▸ **Directions**
Only text lines belong in the answer: the lines from the first one in the records through the line with "The height and", copied exactly.
_ _ _ _ _
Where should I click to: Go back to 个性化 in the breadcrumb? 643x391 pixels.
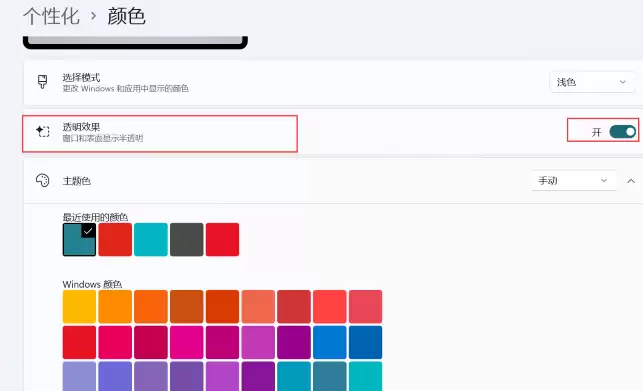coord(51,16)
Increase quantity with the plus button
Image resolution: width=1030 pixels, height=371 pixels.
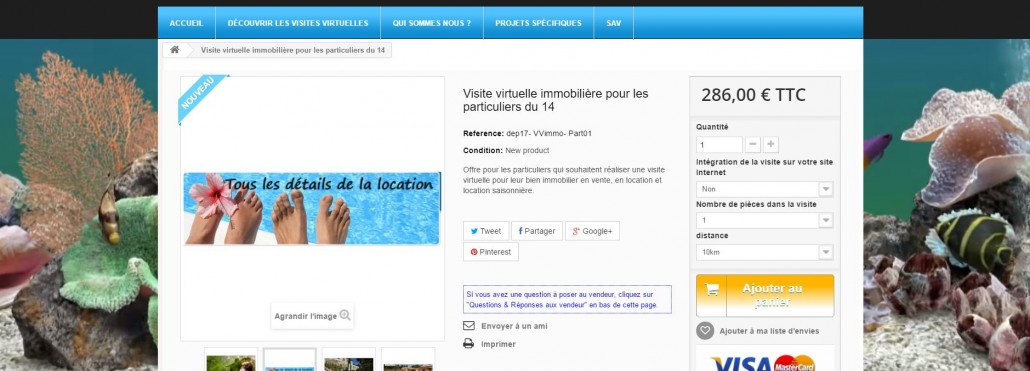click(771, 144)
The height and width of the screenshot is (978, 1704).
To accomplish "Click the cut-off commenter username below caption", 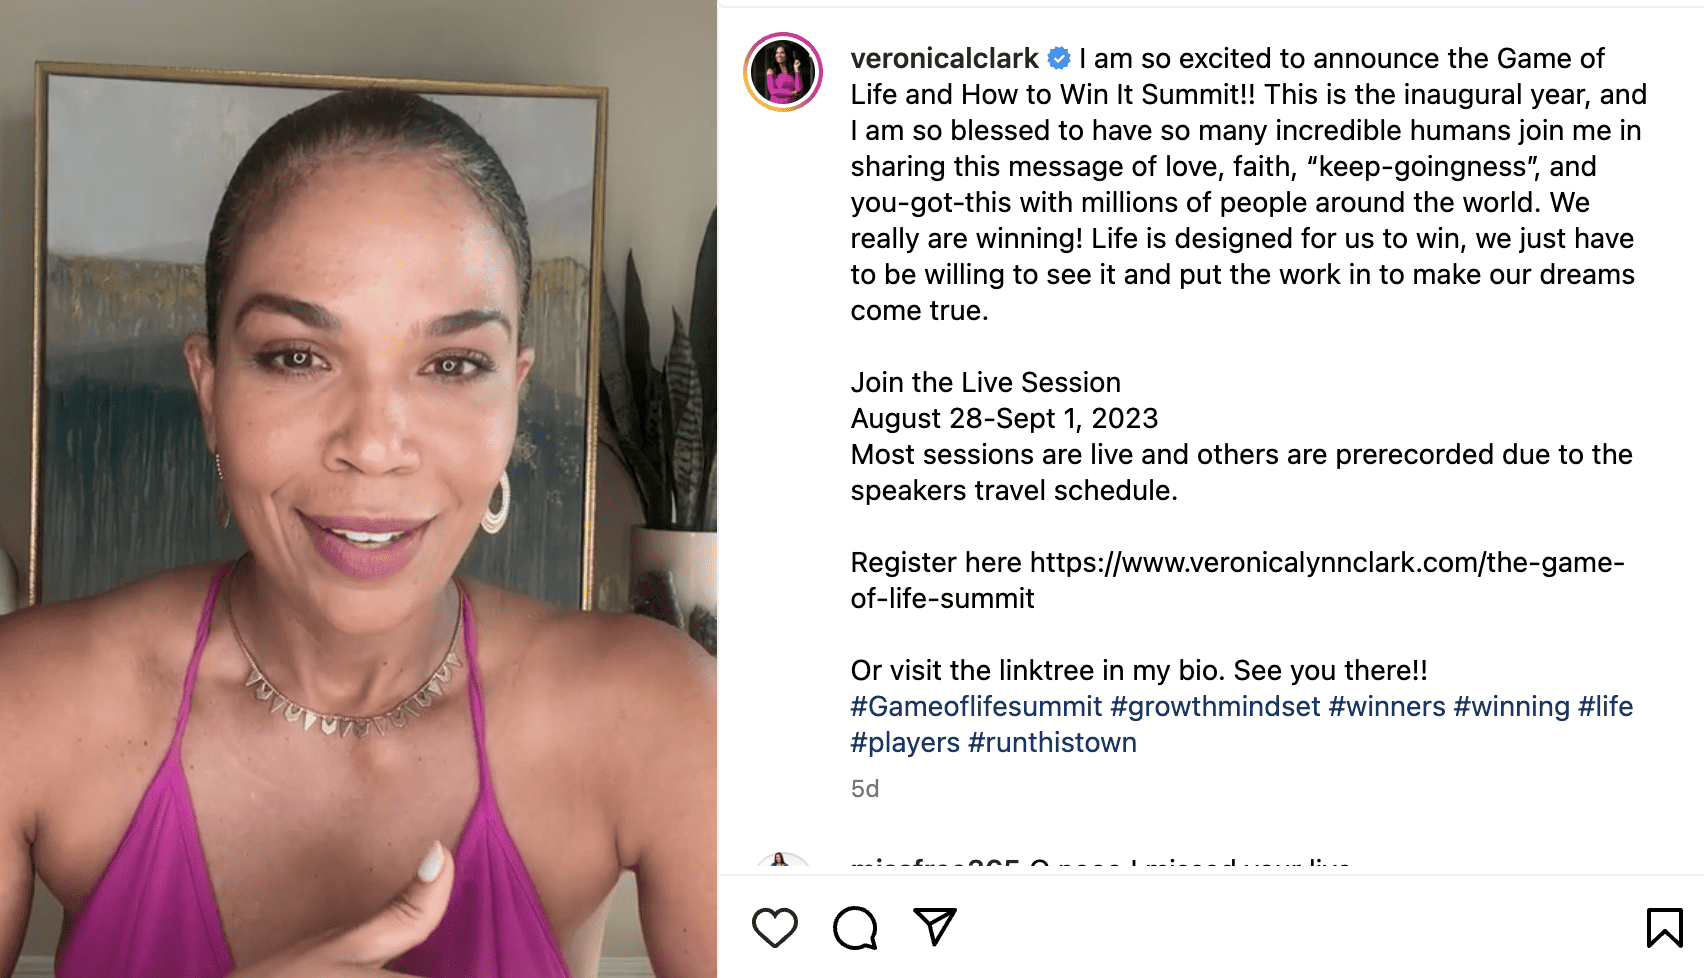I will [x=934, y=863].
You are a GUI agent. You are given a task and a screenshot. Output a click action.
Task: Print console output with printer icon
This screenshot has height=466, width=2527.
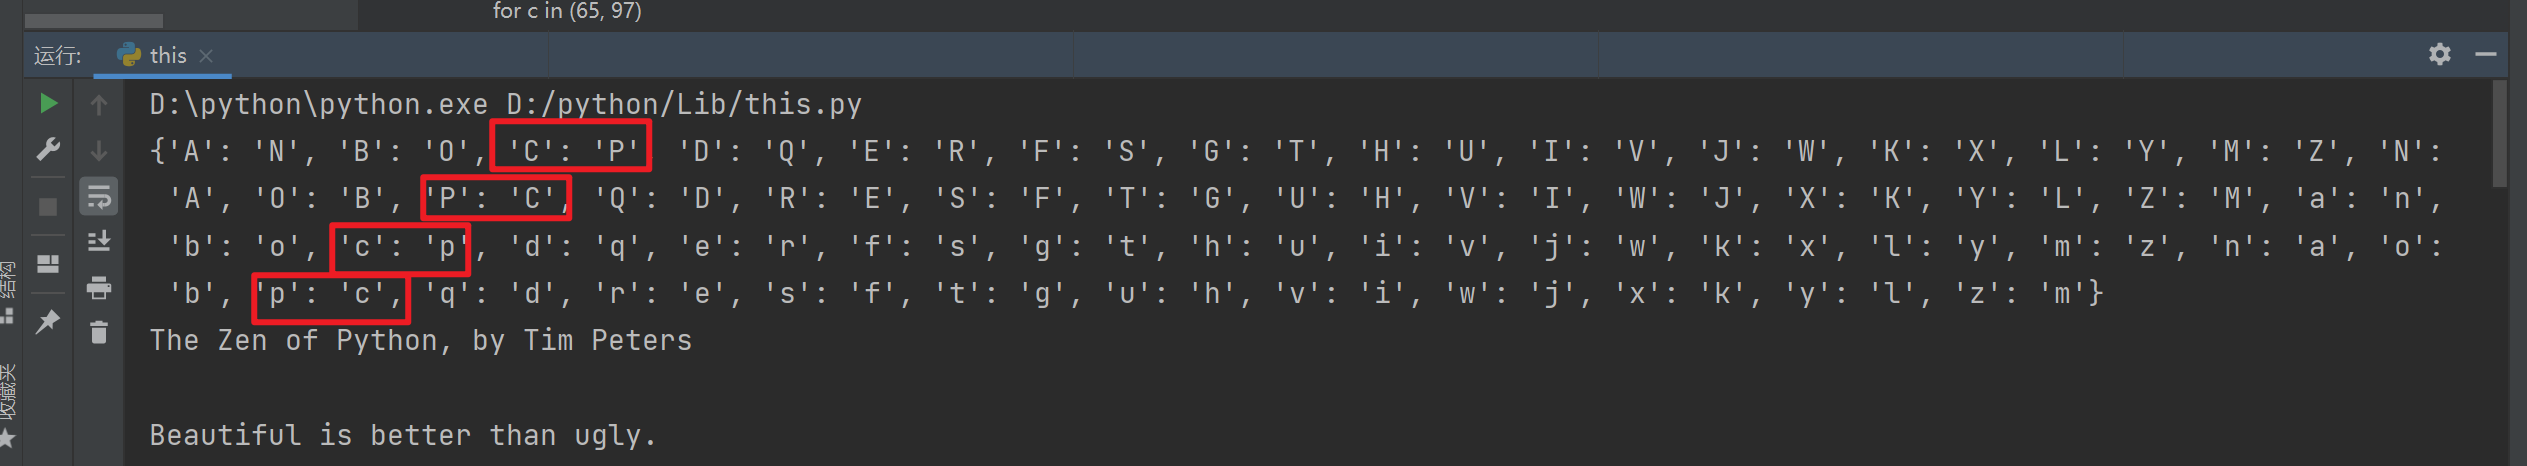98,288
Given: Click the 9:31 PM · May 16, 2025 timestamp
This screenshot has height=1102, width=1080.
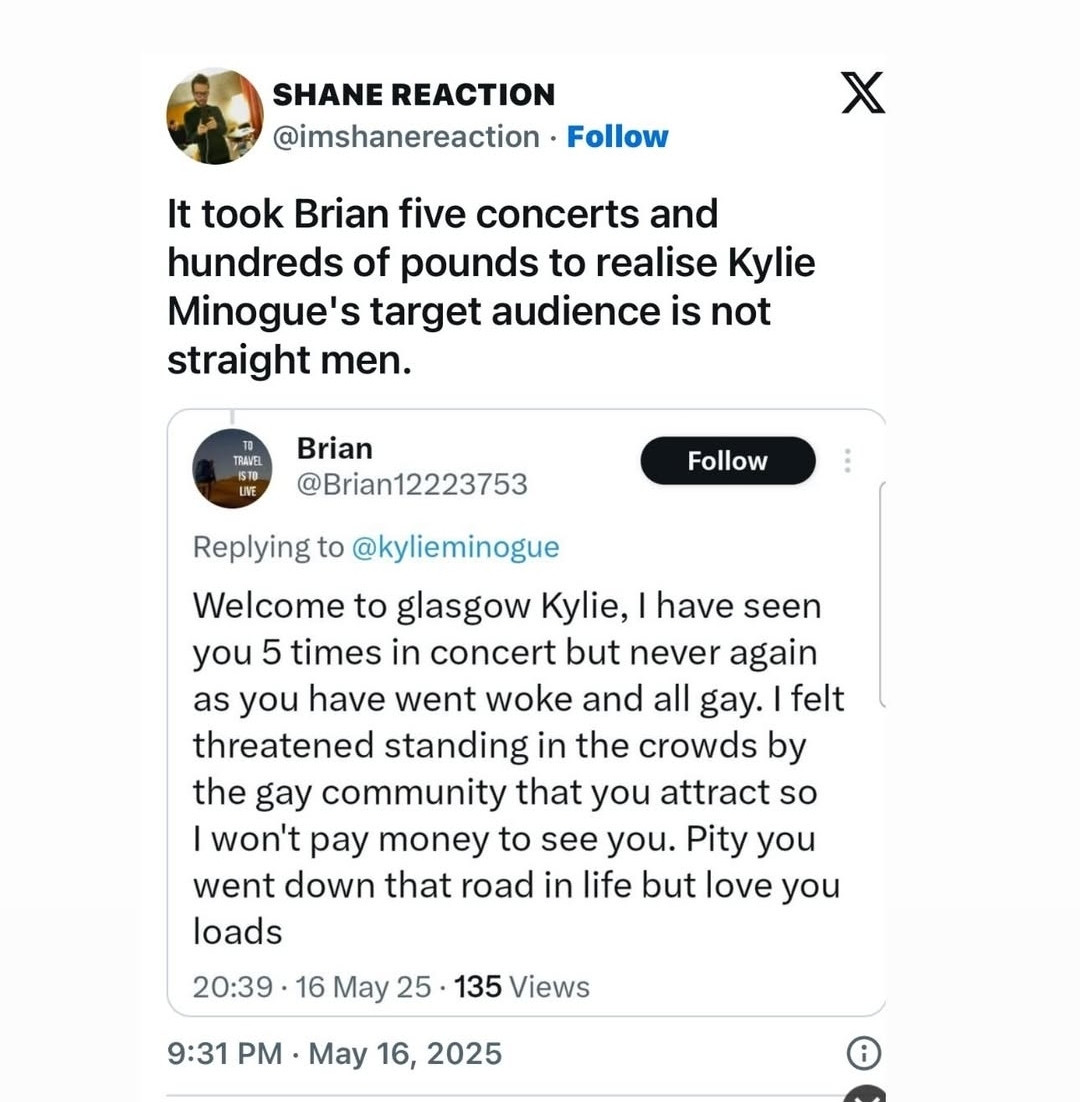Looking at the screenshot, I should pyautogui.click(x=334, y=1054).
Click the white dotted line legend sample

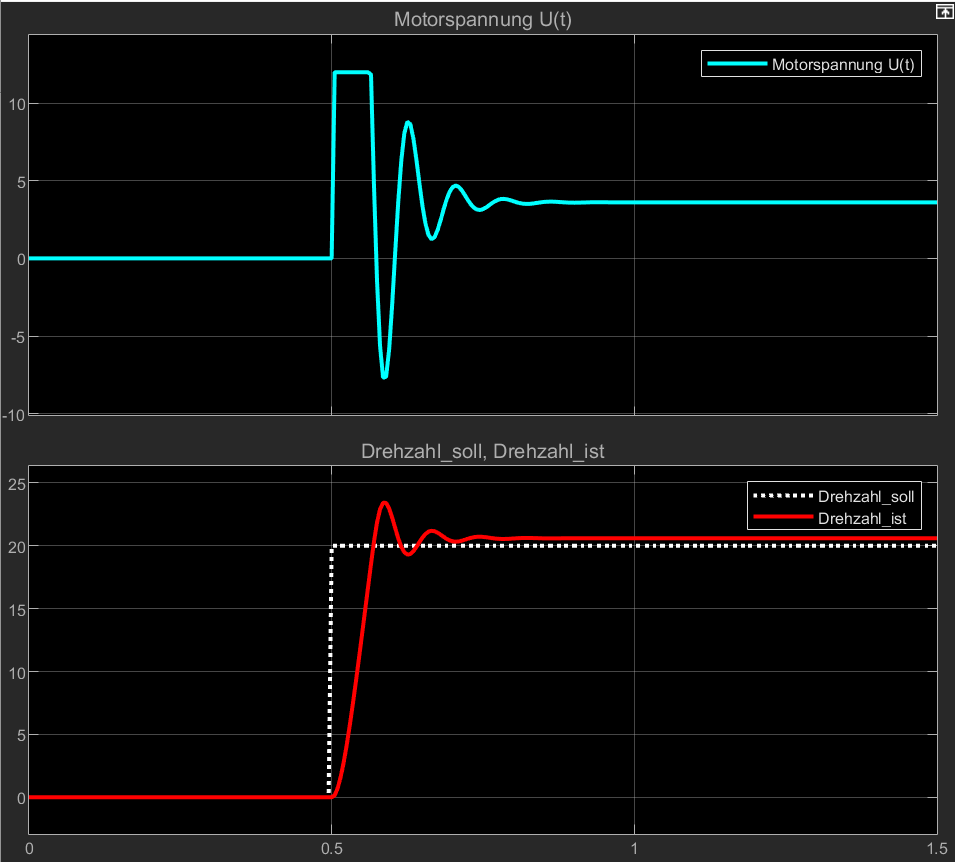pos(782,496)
_ _ _ _ _
▸ **Answer box**
Where should I click to: Go back to 个性化 in the breadcrumb? 643x391 pixels.
coord(51,16)
Increase quantity with the plus button
Image resolution: width=1030 pixels, height=371 pixels.
click(771, 144)
The height and width of the screenshot is (978, 1704).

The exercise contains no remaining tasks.